Joseph Muscat has been cautioned against allowing the Panama affair from becoming a millstone around the Labour Party’s neck, according to inside sources.
While the Prime Minister is convinced he can weather the storm that has engulfed two of his most trusted people, others in the party are concerned the matter will not go away.
Party insiders speaking to this newspaper on condition of anonymity said Dr Muscat was advised not to let the controversy become what the €500 ministerial salary increase was for the Nationalist Party in the last legislature.
“The €500 increase kept surfacing at each turn and caused the PN a lot of damage before the election and the Panama scandal risks doing just that for Labour if the Prime Minister does not remove [Energy Minister] Konrad Mizzi and [chief of staff] Keith Schembri,” the sources said.
Dr Muscat has so far stood behind both men. In Dr Mizzi’s case, the Prime Minister is relying on an independent audit to determine any future decisions but has shied away from addressing Mr Schembri’s case with particular vigour.
Sources said Mr Schembri posed a bigger problem for the Prime Minister because of the “close relationship” they had.
“The Prime Minister will never remove Keith Schembri or allow him to leave and this risks perpetuating the crisis for the rest of this legislature,” the sources said.
Last Sunday, Dr Muscat put on a brave face when addressing supporters at the Labour club in Marsaxlokk. While skirting the Panama scandal he insisted the government still had more to do in this legislature.
He also attempted poetry by insisting the government’s response to criticism was to work harder for the common good. This was reflected in the message conveyed by the Labour Party’s billboards. Over the past few days, the ‘Lady in Panama’ billboards targeting PN president Ann Fenech, were replaced with ‘Success’, trumpeting record GDP growth of 6.3 per cent.
But Dr Muscat also quelled election speculation, adding it would be held in two-and-a-half years’ time.
The event was a show of force by the Labour hard core, who turned out in droves.

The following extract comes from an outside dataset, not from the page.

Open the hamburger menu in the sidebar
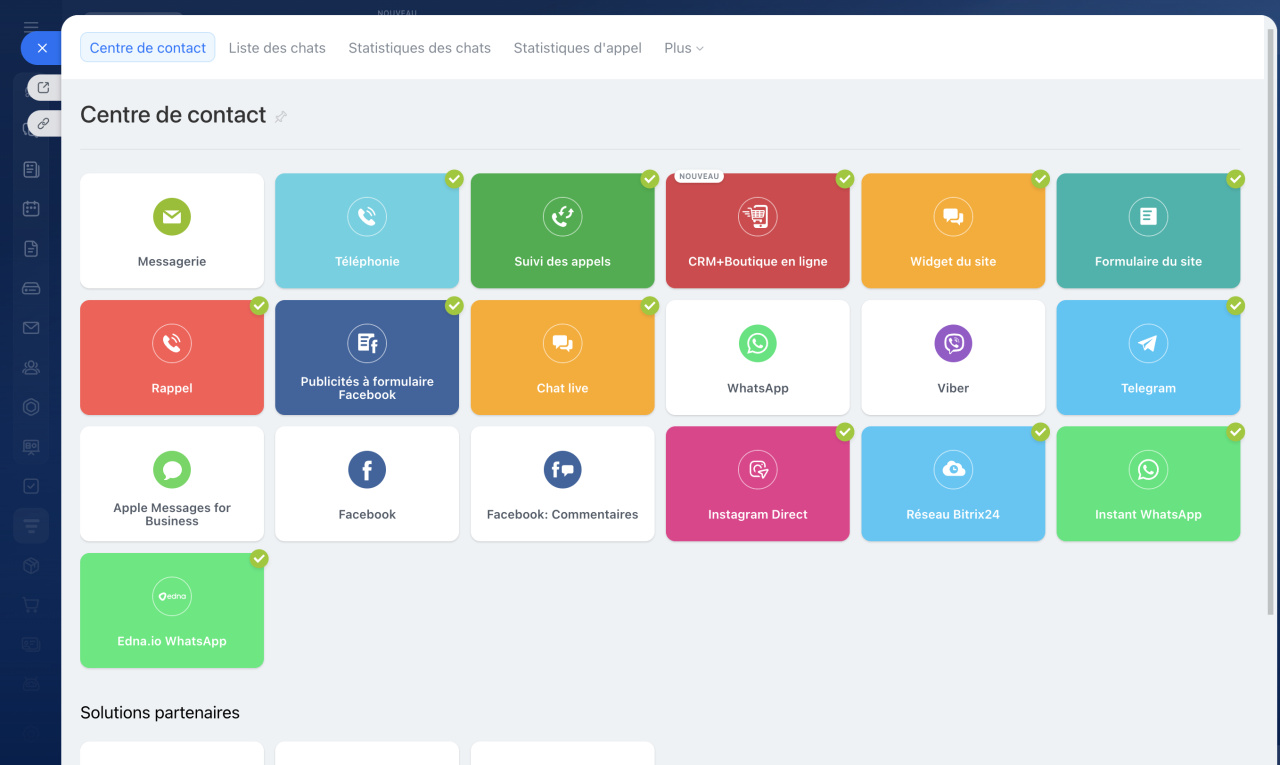This screenshot has height=765, width=1280. [31, 27]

But sources said the MaltaToday survey published on the same day was cause for concern because it put the two major parties within reach of each other even though Labour maintained a slim lead.
“The Panama scandal has given the PN cause for hope and unless Joseph Muscat acts fast to stem the haemorrhage it will continue to hurt the Labour Party,” the sources said.
This sentiment was reflected last Sunday by Labour Whip Godfrey Farrugia in an interview with the online news site Newsbook. He acknowledged that the Panama scandal had a negative impact on Labourites and floating voters.